- **What is required**
Output every record word for word.

Dataset entries:
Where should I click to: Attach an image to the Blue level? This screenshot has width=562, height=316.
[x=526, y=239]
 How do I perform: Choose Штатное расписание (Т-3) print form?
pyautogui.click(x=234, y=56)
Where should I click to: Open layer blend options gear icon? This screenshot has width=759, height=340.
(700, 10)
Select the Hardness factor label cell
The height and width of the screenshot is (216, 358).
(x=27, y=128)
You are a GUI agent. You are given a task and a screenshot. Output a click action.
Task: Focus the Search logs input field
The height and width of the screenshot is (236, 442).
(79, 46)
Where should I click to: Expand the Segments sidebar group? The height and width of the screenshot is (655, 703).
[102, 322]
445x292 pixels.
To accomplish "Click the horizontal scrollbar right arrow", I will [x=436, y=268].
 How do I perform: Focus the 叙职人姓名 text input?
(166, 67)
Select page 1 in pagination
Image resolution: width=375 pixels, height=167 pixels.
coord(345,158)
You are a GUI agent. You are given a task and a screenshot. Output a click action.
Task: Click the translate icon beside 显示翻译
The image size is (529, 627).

- **Expected answer**
Where should I click to: Attach an image to the Blue level? This screenshot has width=562, height=316.
[x=526, y=239]
 How do I perform: Choose Штатное расписание (Т-3) print form?
pyautogui.click(x=234, y=56)
Where should I click to: Open layer blend options gear icon? This screenshot has width=759, height=340.
(700, 10)
Select the Hardness factor label cell
The height and width of the screenshot is (216, 358).
(x=27, y=128)
You are a GUI agent. You are given a task and a screenshot. Output a click action.
Task: Focus the Search logs input field
The height and width of the screenshot is (236, 442).
(79, 46)
Where should I click to: Expand the Segments sidebar group? The height and width of the screenshot is (655, 703).
[102, 322]
445x292 pixels.
To accomplish "Click the horizontal scrollbar right arrow", I will [x=436, y=268].
 How do I perform: Focus the 叙职人姓名 text input?
(166, 67)
Select page 1 in pagination
Image resolution: width=375 pixels, height=167 pixels.
coord(345,158)
You are a GUI agent. You are given a task and a screenshot. Output a click action.
Task: Click the translate icon beside 显示翻译
The image size is (529, 627).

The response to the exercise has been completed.